> _STATED GOAL A_: List the usernames of everyone who posts in the forum thread about the Lawrence quote.

> _PAGE_:
____

# Reading > Who Said That? >  Rather desperate...

## kheldara

"_It is the duty of the reader to save the work from the writer_". 

I came across this quote - or something rather similar - some two years ago. I think it _might_  have been attributed to DH Lawrence - although that's quite uncertain as I can't even remember where I read it - and I'm kicking myself for not having noted it properly, as I've been itching to use it since but can't! 

Any clues or flares of recognition? I know it's the sort of statement any critic might have made...

And if it's a madly famous quote, I'll don my embarassment hat but be hugely grateful forever.  :Rolleyes:

----------


## Basil

"Never trust the artist. Trust the tale. The proper function of a critic is to save the tale from the artist who created it."

This line appears in the first chapter of Lawrence's _Studies of Classic American Literature_ which you can read here if you want the context.  :Smile:

----------


## kheldara

At the risk of sounding just a little bit exuberant, I hereby declare my undying love to you.
 :Smile:  

Seriously, thank you so much! It's such a relief to finally know the whole thing - I was beginning to think I had just mixed up various readings...

This forum is truly awesome. Hooray!

----------


## Basil

Jeez, seems like I can't ever log in to this forum without _someone_ declaring their undying love for me!

C'mon, people! Can't you all just worship me from afar??

----------


## Janine

> "_It is the duty of the reader to save the work from the writer_". 
> 
> I came across this quote - or something rather similar - some two years ago. I think it _might_  have been attributed to DH Lawrence - although that's quite uncertain as I can't even remember where I read it - and I'm kicking myself for not having noted it properly, as I've been itching to use it since but can't! 
> 
> Any clues or flares of recognition? I know it's the sort of statement any critic might have made...
> 
> And if it's a madly famous quote, I'll don my embarassment hat but be hugely grateful forever.


*Hi kheldara,* Nice to meet you. Glad that Basil has found your quote. If you are at all interested in Lawrence please check out our 'Lawrence Short Story' thread - we are on our 3rd story -"The Prussian Officer". It is not too late to read it and it is available on this site and you still can catch up. If not try the next story and discussion. Also the book of the month will be a Lawrence book, so if you have an interest go to that thread and vote for a book you would be interested in reading. I think there are 4 choices. 

Yes, *Basil*, I bow down to your endless pearls of wisdom. Seriously - good work finding that quote!  :Wink:

----------

____

> _AVAILABLE DATA_:
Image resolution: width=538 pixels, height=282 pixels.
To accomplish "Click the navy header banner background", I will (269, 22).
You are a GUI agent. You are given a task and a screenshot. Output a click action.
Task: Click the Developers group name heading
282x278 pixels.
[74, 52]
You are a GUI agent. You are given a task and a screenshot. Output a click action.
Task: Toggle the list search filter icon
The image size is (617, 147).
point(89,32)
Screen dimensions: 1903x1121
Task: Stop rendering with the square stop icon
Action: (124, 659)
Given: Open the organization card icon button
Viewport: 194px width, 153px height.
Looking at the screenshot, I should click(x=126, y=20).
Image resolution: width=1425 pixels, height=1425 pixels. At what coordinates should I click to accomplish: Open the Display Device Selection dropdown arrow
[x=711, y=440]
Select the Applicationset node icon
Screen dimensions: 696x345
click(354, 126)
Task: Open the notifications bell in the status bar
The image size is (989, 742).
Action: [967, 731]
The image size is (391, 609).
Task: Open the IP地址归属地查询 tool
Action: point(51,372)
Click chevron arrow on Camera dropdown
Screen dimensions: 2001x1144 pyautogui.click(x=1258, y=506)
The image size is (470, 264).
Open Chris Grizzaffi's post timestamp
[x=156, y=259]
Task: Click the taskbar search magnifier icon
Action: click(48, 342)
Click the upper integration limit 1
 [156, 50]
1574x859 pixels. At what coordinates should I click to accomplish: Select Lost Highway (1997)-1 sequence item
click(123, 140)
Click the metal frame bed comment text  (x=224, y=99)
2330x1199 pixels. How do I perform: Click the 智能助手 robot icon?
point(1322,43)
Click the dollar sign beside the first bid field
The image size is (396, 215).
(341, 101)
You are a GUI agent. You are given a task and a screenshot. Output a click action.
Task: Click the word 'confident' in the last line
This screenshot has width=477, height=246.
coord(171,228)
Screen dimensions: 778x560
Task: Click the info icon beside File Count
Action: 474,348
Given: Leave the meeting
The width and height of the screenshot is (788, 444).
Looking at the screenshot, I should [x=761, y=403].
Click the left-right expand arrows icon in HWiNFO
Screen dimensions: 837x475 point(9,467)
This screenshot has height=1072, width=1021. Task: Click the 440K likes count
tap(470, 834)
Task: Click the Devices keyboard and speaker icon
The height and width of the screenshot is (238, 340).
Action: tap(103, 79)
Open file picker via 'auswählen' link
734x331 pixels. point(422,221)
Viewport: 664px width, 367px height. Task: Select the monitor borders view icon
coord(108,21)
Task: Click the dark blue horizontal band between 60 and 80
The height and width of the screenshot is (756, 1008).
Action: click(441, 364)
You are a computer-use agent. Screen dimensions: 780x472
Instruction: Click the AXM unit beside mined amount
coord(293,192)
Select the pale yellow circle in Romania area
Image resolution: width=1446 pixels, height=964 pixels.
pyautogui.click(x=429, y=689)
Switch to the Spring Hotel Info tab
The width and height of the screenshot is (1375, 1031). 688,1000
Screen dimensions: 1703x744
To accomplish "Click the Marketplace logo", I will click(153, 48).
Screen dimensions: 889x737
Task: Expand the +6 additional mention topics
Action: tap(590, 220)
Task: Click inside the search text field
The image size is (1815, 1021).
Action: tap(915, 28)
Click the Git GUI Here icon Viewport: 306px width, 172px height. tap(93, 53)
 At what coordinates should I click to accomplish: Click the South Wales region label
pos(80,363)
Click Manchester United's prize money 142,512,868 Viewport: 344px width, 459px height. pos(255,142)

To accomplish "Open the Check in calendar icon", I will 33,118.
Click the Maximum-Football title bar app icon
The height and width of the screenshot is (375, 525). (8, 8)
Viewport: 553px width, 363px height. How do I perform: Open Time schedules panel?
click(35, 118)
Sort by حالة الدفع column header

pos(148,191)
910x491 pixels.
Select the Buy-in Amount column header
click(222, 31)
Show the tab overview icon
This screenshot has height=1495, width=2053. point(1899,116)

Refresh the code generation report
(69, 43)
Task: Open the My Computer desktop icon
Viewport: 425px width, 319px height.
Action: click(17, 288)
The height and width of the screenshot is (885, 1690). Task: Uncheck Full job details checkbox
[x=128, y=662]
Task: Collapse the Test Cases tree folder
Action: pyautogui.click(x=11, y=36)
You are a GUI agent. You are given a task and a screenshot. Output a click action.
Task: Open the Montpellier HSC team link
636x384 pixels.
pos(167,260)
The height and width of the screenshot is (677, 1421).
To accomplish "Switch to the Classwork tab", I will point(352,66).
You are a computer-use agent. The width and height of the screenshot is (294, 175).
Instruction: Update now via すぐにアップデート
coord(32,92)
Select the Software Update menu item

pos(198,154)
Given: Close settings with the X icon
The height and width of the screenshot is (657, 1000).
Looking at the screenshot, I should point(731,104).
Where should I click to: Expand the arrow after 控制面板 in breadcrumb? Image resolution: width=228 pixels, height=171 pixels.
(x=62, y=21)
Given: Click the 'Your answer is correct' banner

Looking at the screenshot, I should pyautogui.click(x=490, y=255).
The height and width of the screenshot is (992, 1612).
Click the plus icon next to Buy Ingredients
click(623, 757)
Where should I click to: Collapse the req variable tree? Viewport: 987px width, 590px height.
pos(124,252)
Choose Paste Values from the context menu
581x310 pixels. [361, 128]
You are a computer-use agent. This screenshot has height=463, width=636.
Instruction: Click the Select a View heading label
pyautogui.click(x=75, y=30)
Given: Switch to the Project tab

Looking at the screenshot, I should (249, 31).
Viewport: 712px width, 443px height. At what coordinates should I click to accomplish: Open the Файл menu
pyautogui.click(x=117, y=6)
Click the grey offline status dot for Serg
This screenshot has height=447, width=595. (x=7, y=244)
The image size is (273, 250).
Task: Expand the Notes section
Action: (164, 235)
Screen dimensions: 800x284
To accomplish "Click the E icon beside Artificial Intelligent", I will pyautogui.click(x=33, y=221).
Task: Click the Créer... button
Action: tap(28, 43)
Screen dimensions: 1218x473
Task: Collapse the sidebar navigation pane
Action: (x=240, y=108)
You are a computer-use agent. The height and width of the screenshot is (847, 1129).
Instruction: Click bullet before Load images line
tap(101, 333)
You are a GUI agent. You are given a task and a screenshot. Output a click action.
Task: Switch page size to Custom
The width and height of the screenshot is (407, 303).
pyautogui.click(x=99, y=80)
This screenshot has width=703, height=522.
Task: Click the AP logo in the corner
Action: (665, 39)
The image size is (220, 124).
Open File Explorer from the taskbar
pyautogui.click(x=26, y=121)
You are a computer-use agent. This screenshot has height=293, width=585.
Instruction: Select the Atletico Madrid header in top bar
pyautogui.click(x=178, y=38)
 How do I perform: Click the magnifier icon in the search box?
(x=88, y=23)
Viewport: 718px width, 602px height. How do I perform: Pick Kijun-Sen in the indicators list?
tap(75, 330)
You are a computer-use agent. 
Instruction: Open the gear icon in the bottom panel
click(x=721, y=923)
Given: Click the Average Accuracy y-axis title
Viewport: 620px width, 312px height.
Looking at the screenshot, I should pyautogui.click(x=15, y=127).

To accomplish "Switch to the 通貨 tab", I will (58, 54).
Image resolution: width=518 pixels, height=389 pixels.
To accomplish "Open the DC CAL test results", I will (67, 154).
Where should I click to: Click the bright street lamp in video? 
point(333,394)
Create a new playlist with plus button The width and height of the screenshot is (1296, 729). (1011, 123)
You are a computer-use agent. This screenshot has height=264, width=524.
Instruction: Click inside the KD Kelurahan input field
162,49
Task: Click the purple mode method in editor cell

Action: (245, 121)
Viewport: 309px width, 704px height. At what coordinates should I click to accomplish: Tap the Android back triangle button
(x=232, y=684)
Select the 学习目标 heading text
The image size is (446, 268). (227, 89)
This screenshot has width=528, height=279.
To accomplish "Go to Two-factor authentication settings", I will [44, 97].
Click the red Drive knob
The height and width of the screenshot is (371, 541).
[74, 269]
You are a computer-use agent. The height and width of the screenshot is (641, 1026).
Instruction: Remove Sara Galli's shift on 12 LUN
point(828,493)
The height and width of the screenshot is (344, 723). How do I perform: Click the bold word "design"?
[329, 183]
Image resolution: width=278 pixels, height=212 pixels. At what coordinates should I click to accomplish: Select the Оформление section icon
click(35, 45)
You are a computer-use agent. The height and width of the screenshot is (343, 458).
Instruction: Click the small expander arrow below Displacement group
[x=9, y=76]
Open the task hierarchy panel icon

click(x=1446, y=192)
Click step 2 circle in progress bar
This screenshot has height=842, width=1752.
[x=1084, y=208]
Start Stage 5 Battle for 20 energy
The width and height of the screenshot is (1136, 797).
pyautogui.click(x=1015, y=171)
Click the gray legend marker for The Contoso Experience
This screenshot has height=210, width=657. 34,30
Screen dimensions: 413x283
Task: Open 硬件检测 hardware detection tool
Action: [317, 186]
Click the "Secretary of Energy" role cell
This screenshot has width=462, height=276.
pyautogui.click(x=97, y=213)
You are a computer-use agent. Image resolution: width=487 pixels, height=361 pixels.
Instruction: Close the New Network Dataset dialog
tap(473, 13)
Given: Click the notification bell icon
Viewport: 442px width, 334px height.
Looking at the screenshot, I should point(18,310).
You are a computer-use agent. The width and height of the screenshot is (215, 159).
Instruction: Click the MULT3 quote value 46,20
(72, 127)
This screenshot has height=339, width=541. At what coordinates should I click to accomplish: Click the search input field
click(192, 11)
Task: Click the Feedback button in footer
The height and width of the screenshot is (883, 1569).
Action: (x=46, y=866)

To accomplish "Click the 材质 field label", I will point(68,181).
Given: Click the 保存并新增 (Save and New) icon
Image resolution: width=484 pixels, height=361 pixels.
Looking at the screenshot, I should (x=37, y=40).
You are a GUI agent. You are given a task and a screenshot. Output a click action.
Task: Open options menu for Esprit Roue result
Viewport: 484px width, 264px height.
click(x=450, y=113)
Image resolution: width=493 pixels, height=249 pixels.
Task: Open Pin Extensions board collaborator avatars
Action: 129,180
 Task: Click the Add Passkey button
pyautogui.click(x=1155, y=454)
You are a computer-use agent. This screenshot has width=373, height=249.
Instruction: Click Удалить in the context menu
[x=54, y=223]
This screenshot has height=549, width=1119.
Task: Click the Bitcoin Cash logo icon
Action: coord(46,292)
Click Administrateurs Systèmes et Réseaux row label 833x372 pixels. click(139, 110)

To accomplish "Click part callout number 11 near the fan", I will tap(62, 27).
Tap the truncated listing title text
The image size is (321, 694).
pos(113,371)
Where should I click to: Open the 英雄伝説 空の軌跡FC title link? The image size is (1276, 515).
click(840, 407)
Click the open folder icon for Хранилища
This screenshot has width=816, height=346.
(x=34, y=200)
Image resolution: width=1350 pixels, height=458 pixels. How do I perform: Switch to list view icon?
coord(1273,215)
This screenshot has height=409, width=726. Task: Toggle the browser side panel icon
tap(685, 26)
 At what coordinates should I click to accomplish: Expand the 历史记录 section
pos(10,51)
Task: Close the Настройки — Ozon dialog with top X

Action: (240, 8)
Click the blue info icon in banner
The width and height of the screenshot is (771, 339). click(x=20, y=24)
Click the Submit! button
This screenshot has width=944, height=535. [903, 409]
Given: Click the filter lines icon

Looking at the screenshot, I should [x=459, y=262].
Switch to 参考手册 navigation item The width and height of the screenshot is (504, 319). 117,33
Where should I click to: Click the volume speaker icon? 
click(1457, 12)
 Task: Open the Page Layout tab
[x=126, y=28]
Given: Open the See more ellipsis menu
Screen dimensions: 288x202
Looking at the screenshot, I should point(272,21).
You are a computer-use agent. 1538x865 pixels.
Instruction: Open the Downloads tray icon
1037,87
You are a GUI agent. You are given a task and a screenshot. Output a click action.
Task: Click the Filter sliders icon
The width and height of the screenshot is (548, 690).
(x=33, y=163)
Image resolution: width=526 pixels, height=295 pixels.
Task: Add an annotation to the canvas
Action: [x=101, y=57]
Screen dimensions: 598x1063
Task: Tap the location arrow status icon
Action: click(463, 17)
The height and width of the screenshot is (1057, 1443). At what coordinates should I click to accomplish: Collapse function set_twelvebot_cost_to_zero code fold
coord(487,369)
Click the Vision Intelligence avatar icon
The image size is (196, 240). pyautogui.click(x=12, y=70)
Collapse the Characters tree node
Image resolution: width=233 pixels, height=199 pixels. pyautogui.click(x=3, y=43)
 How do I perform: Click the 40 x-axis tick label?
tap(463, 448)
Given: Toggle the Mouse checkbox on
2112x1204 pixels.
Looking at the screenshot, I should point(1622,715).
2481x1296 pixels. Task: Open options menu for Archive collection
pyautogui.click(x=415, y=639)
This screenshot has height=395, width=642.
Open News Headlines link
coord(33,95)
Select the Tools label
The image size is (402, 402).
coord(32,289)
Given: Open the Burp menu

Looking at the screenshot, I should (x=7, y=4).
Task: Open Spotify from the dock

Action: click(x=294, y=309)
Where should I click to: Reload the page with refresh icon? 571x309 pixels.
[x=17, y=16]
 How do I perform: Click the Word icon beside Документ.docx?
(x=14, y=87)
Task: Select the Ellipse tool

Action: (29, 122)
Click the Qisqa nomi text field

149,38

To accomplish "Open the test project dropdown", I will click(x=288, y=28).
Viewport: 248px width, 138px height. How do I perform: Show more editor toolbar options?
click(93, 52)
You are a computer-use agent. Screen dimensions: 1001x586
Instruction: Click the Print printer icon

____

> _STATED GOAL B_: In the listing, copy out the lines from the line with "The image size is (220, 124)." up to and including the line with "will (67, 154).".

> _COMPLETE ANSWER A_: kheldara, Basil, Janine

> _COMPLETE ANSWER B_:
The image size is (220, 124).
Open File Explorer from the taskbar
pyautogui.click(x=26, y=121)
You are a computer-use agent. This screenshot has height=293, width=585.
Instruction: Select the Atletico Madrid header in top bar
pyautogui.click(x=178, y=38)
 How do I perform: Click the magnifier icon in the search box?
(x=88, y=23)
Viewport: 718px width, 602px height. How do I perform: Pick Kijun-Sen in the indicators list?
tap(75, 330)
You are a computer-use agent. 
Instruction: Open the gear icon in the bottom panel
click(x=721, y=923)
Given: Click the Average Accuracy y-axis title
Viewport: 620px width, 312px height.
Looking at the screenshot, I should pyautogui.click(x=15, y=127).

To accomplish "Switch to the 通貨 tab", I will (58, 54).
Image resolution: width=518 pixels, height=389 pixels.
To accomplish "Open the DC CAL test results", I will (67, 154).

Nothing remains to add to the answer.